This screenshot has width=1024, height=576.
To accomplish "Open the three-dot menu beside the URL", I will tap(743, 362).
- - - -
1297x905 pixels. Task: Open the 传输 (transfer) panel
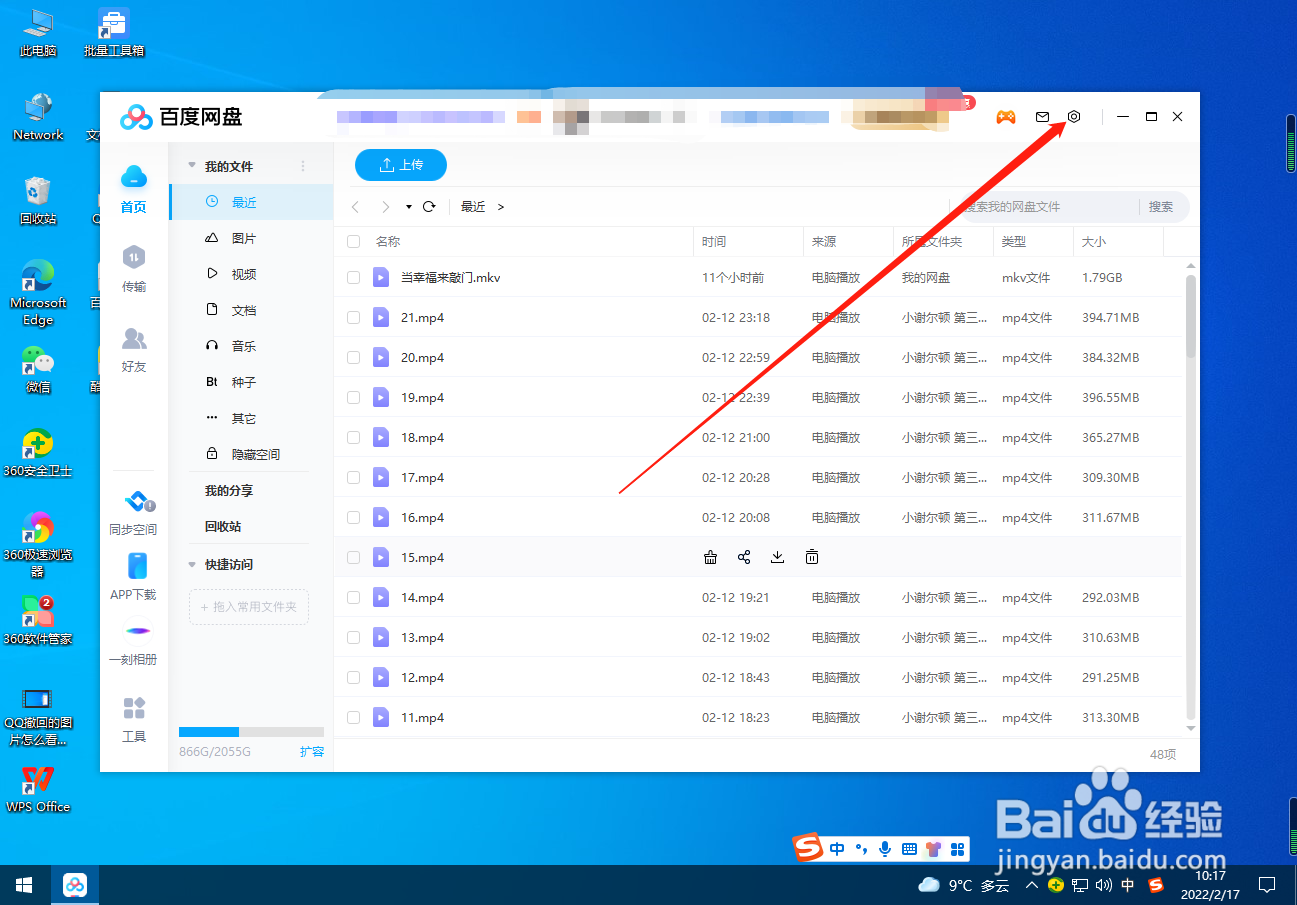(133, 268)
- - - -
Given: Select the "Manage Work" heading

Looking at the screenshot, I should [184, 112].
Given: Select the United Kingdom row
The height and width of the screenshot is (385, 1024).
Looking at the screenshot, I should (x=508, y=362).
- - - -
▸ EXERCISE AIM: Please convert the items from the line with "This screenshot has width=1024, height=576." to the line with "will tap(743, 362)." into a two-column CSV headed item_text and answer, with one row per item. Put each value in a quoted field and replace line breaks with spaces.

▸ WRITTEN SOLUTION:
item_text,answer
"This screenshot has width=1024, height=576. To accomplish ""Open the three-dot menu beside the URL"",","I will tap(743, 362)."